BEGIN Excerpted data

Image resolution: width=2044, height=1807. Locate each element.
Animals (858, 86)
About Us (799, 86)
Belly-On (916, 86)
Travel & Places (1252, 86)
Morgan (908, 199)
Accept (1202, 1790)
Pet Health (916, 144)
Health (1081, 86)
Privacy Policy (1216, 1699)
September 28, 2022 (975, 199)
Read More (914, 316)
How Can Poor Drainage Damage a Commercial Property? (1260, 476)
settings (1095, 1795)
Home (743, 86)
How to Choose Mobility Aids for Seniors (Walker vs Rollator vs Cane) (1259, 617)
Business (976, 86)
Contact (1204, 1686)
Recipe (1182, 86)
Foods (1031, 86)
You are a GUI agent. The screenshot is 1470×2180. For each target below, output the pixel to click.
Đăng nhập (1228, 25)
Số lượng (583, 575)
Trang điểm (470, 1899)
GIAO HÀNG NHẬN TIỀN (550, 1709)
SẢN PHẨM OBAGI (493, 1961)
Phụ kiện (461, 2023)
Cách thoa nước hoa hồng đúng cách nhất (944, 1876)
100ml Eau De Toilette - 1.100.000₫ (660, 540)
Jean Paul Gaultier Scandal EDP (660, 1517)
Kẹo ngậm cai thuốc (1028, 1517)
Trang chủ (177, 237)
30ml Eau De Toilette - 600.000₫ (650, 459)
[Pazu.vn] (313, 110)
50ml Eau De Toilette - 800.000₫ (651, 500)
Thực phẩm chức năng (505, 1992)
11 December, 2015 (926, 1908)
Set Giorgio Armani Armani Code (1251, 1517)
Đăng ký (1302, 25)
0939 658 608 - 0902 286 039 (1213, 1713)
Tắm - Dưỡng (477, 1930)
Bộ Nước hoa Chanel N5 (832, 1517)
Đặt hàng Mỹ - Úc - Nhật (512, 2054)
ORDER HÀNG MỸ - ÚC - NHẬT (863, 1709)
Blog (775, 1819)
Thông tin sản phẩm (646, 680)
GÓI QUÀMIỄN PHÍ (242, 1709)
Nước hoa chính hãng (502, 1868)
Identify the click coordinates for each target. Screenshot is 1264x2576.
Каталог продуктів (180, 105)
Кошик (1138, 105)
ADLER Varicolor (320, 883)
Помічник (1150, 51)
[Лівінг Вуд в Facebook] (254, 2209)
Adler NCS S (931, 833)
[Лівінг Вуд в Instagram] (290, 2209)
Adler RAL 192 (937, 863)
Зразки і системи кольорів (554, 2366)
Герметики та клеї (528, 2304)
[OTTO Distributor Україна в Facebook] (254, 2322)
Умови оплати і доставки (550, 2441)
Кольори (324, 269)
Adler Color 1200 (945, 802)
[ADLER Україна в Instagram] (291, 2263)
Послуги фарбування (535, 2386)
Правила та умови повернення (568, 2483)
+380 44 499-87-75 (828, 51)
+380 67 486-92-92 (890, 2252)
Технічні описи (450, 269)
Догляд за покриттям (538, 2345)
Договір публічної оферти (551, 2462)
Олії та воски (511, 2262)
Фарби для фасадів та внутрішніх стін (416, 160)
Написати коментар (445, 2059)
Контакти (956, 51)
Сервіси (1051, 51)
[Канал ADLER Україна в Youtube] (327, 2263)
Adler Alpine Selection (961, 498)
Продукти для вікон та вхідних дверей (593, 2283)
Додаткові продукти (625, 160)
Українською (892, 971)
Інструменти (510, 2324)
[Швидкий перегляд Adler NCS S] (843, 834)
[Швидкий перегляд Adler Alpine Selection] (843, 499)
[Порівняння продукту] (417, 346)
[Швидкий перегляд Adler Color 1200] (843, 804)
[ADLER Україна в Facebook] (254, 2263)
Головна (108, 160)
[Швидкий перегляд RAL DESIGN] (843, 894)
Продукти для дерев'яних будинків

END Excerpted data

What needs to be done
Each entry above needs to be retyped exactly as it appears.

Your solution
Image resolution: width=2044, height=1807. Locate each element.
Animals (858, 86)
About Us (799, 86)
Belly-On (916, 86)
Travel & Places (1252, 86)
Morgan (908, 199)
Accept (1202, 1790)
Pet Health (916, 144)
Health (1081, 86)
Privacy Policy (1216, 1699)
September 28, 2022 (975, 199)
Read More (914, 316)
How Can Poor Drainage Damage a Commercial Property? (1260, 476)
settings (1095, 1795)
Home (743, 86)
How to Choose Mobility Aids for Seniors (Walker vs Rollator vs Cane) (1259, 617)
Business (976, 86)
Contact (1204, 1686)
Recipe (1182, 86)
Foods (1031, 86)
You are a GUI agent. The screenshot is 1470×2180. For each target below, output the pixel to click.
Đăng nhập (1228, 25)
Số lượng (583, 575)
Trang điểm (470, 1899)
GIAO HÀNG NHẬN TIỀN (550, 1709)
SẢN PHẨM OBAGI (493, 1961)
Phụ kiện (461, 2023)
Cách thoa nước hoa hồng đúng cách nhất (944, 1876)
100ml Eau De Toilette - 1.100.000₫ (660, 540)
Jean Paul Gaultier Scandal EDP (660, 1517)
Kẹo ngậm cai thuốc (1028, 1517)
Trang chủ (177, 237)
30ml Eau De Toilette - 600.000₫ (650, 459)
[Pazu.vn] (313, 110)
50ml Eau De Toilette - 800.000₫ (651, 500)
Thực phẩm chức năng (505, 1992)
11 December, 2015 (926, 1908)
Set Giorgio Armani Armani Code (1251, 1517)
Đăng ký (1302, 25)
0939 658 608 - 0902 286 039 (1213, 1713)
Tắm - Dưỡng (477, 1930)
Bộ Nước hoa Chanel N5 (832, 1517)
Đặt hàng Mỹ - Úc - Nhật (512, 2054)
ORDER HÀNG MỸ - ÚC - NHẬT (863, 1709)
Blog (775, 1819)
Thông tin sản phẩm (646, 680)
GÓI QUÀMIỄN PHÍ (242, 1709)
Nước hoa chính hãng (502, 1868)
Identify the click coordinates for each target. Screenshot is 1264x2576.
Каталог продуктів (180, 105)
Кошик (1138, 105)
ADLER Varicolor (320, 883)
Помічник (1150, 51)
[Лівінг Вуд в Facebook] (254, 2209)
Adler NCS S (931, 833)
[Лівінг Вуд в Instagram] (290, 2209)
Adler RAL 192 (937, 863)
Зразки і системи кольорів (554, 2366)
Герметики та клеї (528, 2304)
[OTTO Distributor Україна в Facebook] (254, 2322)
Умови оплати і доставки (550, 2441)
Кольори (324, 269)
Adler Color 1200 (945, 802)
[ADLER Україна в Instagram] (291, 2263)
Послуги фарбування (535, 2386)
Правила та умови повернення (568, 2483)
+380 44 499-87-75 (828, 51)
+380 67 486-92-92 (890, 2252)
Технічні описи (450, 269)
Догляд за покриттям (538, 2345)
Договір публічної оферти (551, 2462)
Олії та воски (511, 2262)
Фарби для фасадів та внутрішніх стін (416, 160)
Написати коментар (445, 2059)
Контакти (956, 51)
Сервіси (1051, 51)
[Канал ADLER Україна в Youtube] (327, 2263)
Adler Alpine Selection (961, 498)
Продукти для вікон та вхідних дверей (593, 2283)
Додаткові продукти (625, 160)
Українською (892, 971)
Інструменти (510, 2324)
[Швидкий перегляд Adler NCS S] (843, 834)
[Швидкий перегляд Adler Alpine Selection] (843, 499)
[Порівняння продукту] (417, 346)
[Швидкий перегляд Adler Color 1200] (843, 804)
[ADLER Україна в Facebook] (254, 2263)
Головна (108, 160)
[Швидкий перегляд RAL DESIGN] (843, 894)
Продукти для дерев'яних будинків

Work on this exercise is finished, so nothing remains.